§ **What to work on**
In the post below about sizing a motor for a TWIP robot, list every number given with a unit, along with the quantity each one describes.

§ **Source text**
========================================

3
$\begingroup$

I'm trying to work out the wheel force and torque required for a TWIP robot, so that I can size a motor.

I've calculated a maximum traction force of $\small6.51\mathrm N$. My understanding is that a torque force at the wheels of up to and including $\small6.51\mathrm N$ can be applied, to drive the robot without the wheels slipping. This would give the robot a maximum acceleration of $\small3.92\mathrm{ms}^{-2}$

So, assuming I wanted to achieve the maximum force to drive the robot, and hence the maximum acceleration (assuming pendulum is balanced), I would need a wheel force of $\small6.51\mathrm N$.

There is also resistance against the direction of motion/driving force of the robot, in the form of rolling resistance and aerodynamic drag. From what I've read rolling resistance (a type of static friction) is a resistive moment to wheel rotation, which needs to be overcome by the wheel torque force in order to produce acceleration.

========================================

§ **Given records**
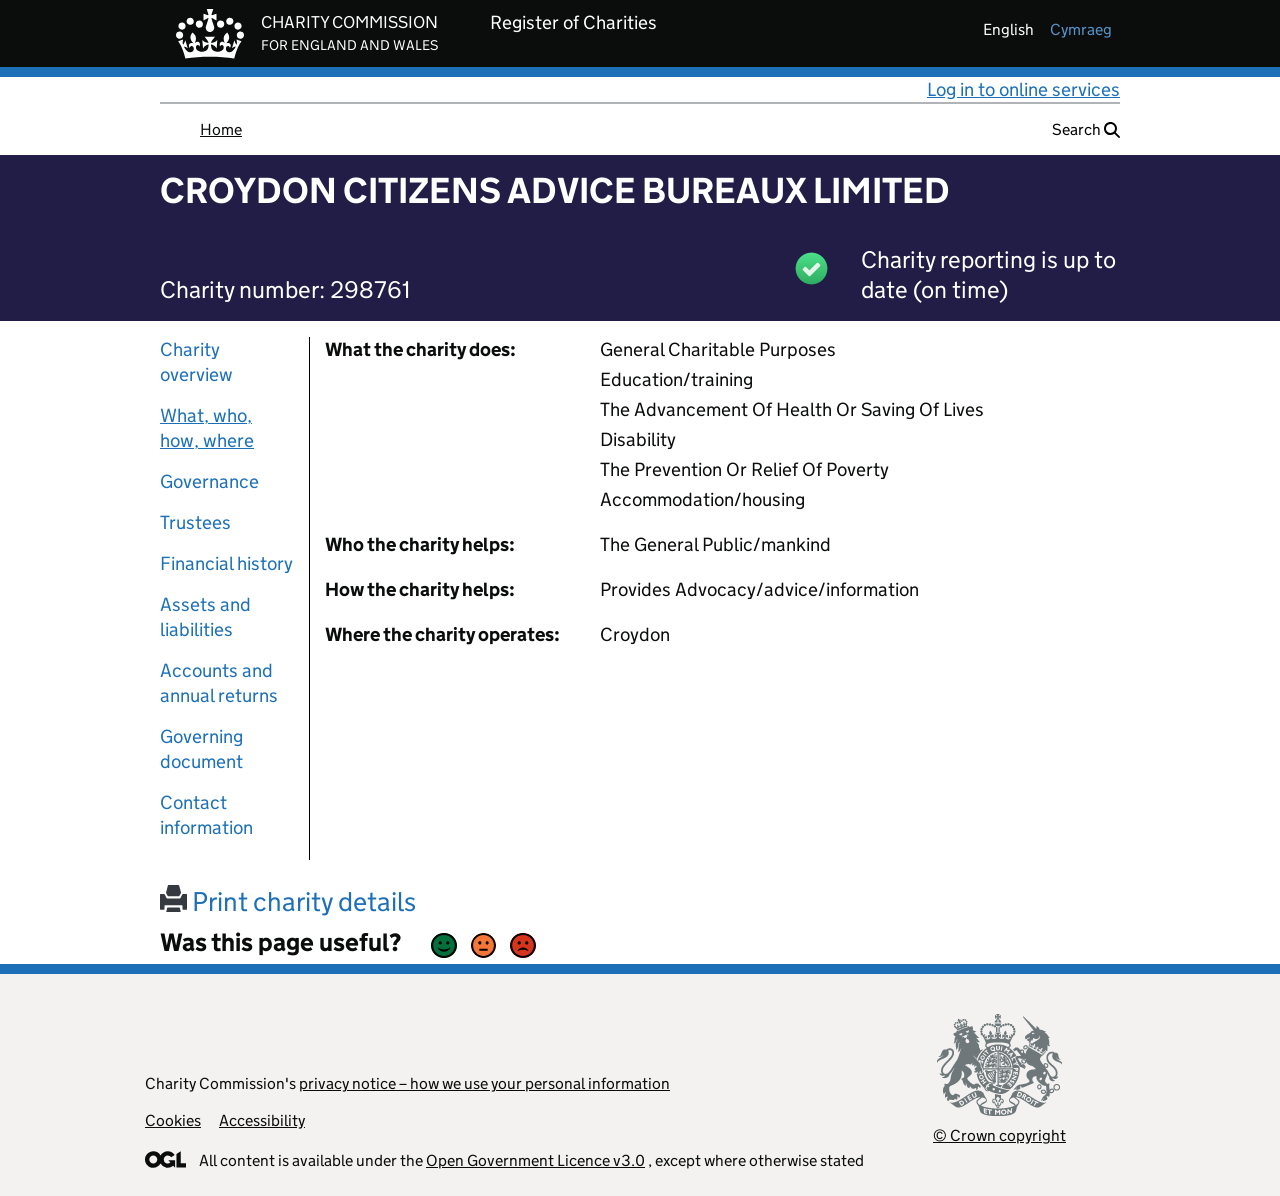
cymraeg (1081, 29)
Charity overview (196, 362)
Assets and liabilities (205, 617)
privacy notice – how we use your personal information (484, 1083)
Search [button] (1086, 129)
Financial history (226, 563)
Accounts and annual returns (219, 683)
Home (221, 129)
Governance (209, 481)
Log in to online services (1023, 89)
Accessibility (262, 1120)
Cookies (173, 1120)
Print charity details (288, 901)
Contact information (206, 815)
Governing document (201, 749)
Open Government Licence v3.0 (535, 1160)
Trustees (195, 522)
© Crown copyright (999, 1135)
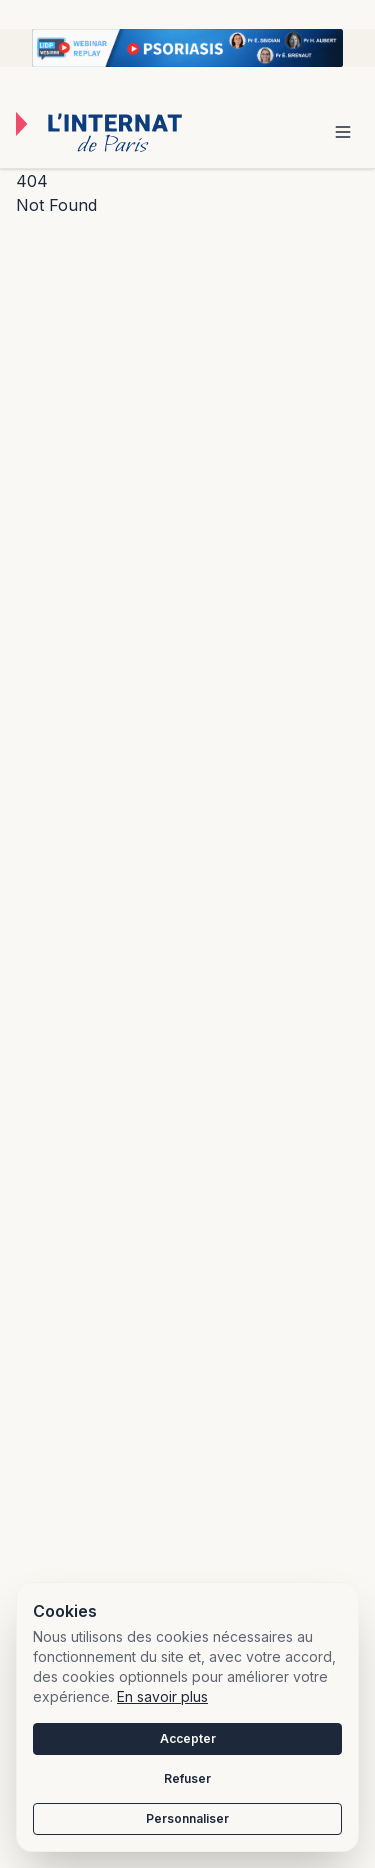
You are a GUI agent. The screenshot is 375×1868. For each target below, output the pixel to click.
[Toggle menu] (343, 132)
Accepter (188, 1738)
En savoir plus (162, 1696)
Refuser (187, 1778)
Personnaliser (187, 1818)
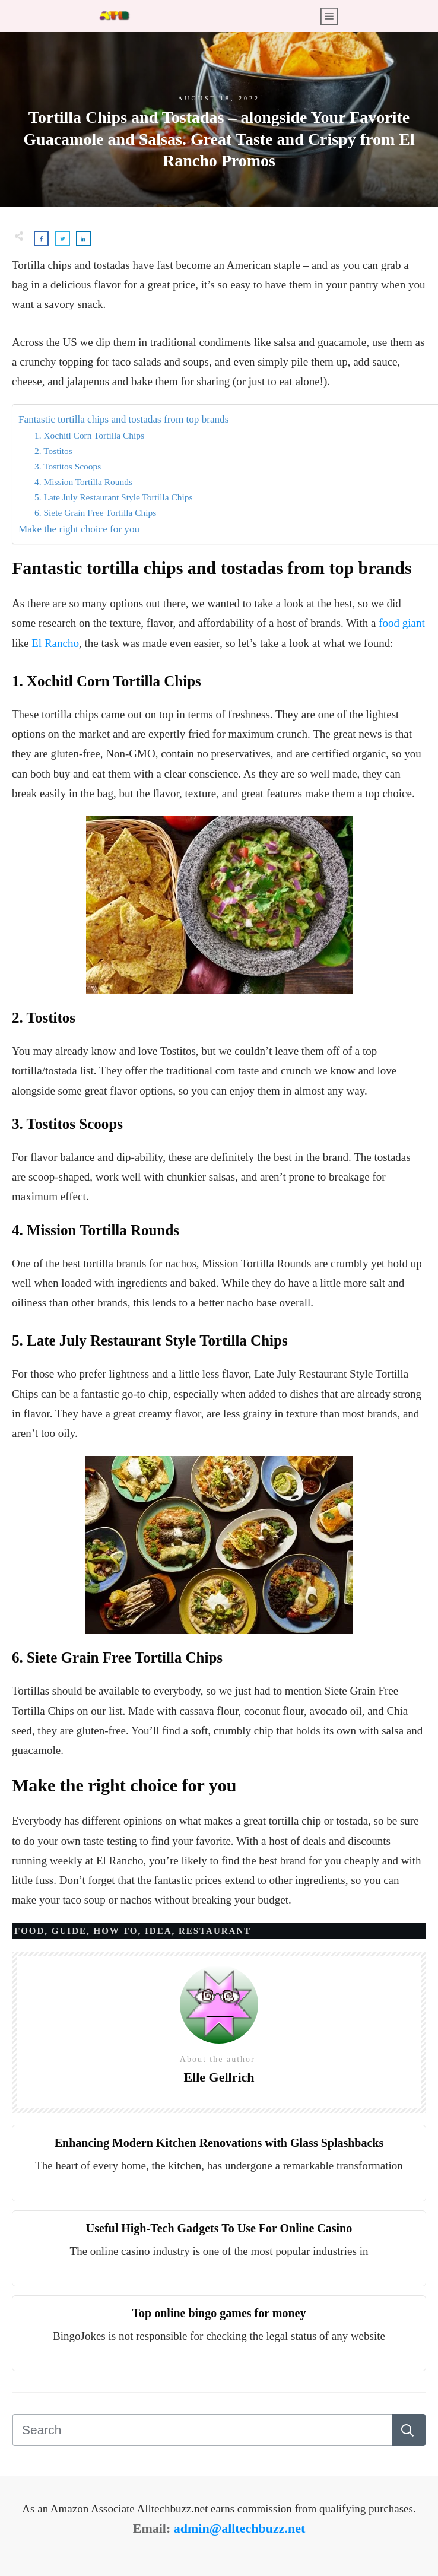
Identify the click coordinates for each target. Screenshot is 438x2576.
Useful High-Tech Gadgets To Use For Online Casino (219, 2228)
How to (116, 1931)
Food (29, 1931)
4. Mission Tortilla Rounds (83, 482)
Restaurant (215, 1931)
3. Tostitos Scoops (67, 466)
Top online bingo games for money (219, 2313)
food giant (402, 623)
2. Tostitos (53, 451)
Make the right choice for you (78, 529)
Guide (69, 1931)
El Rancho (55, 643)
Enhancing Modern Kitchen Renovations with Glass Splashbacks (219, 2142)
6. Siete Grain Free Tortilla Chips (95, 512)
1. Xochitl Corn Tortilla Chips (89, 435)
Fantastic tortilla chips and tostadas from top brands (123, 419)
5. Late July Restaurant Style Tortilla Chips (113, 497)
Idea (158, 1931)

========================================

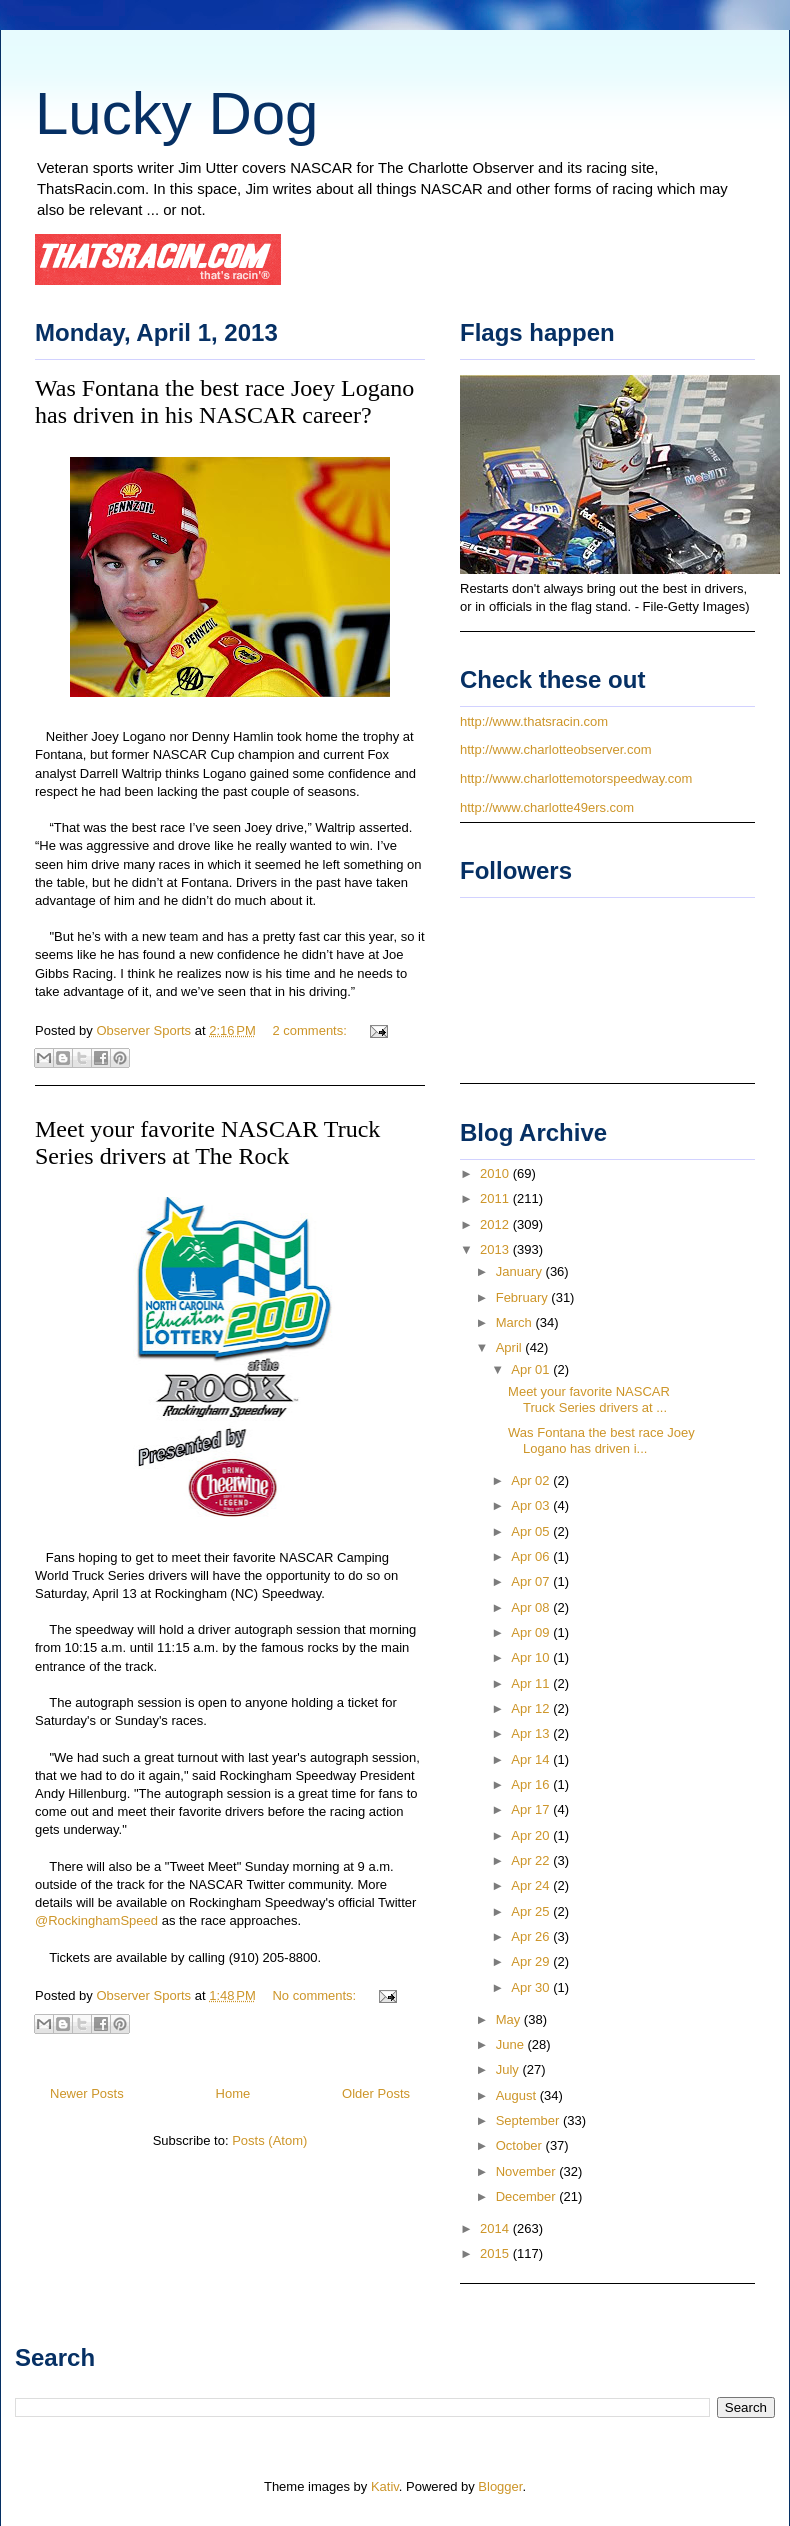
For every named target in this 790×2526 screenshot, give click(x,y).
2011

========================================

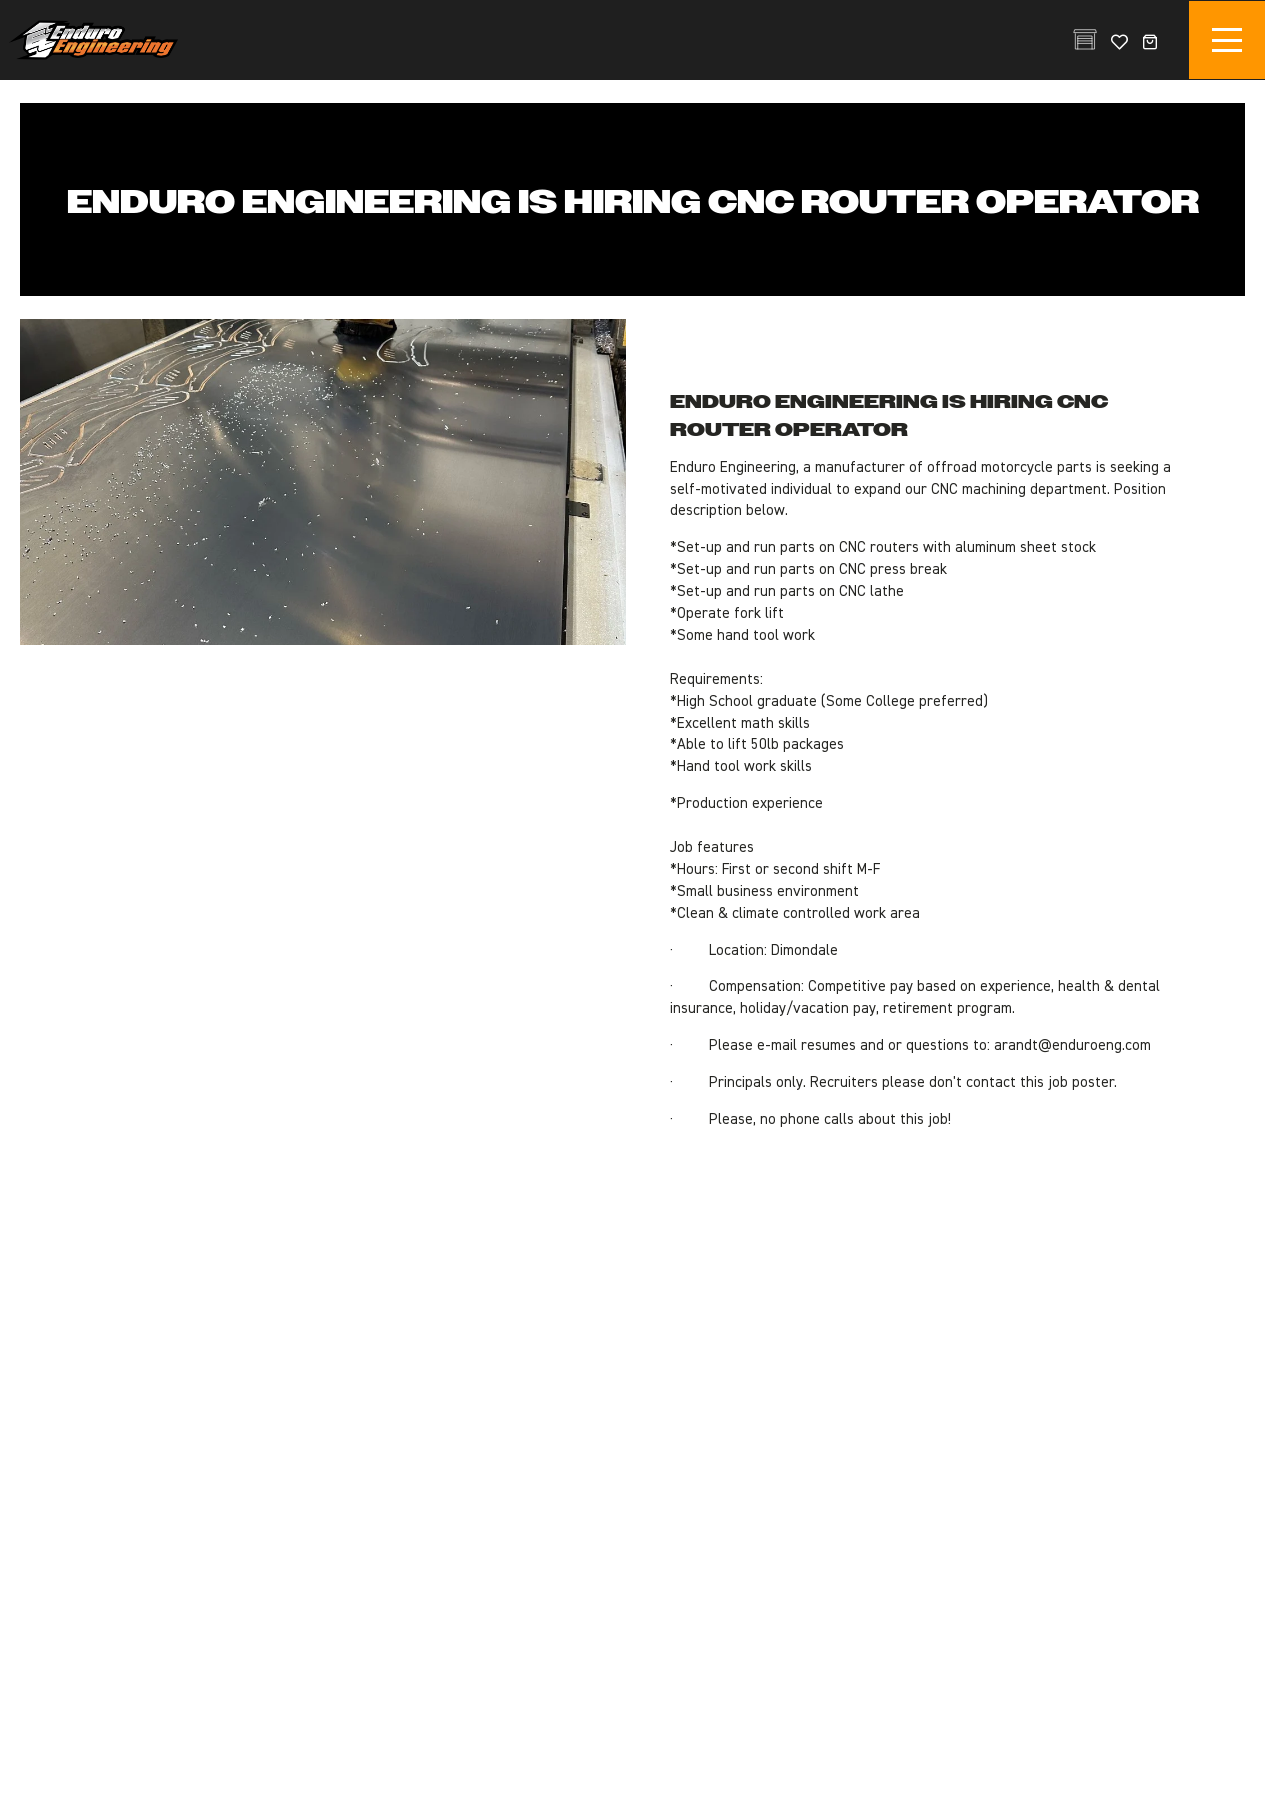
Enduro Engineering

========================================

§ **Result**
- 6.51 N: the calculated maximum traction force
- 6.51 N: the upper limit of torque force at the wheels that can drive the robot without the wheels slipping
- 3.92 m s⁻²: the robot's maximum acceleration
- 6.51 N: the wheel force needed for maximum force and acceleration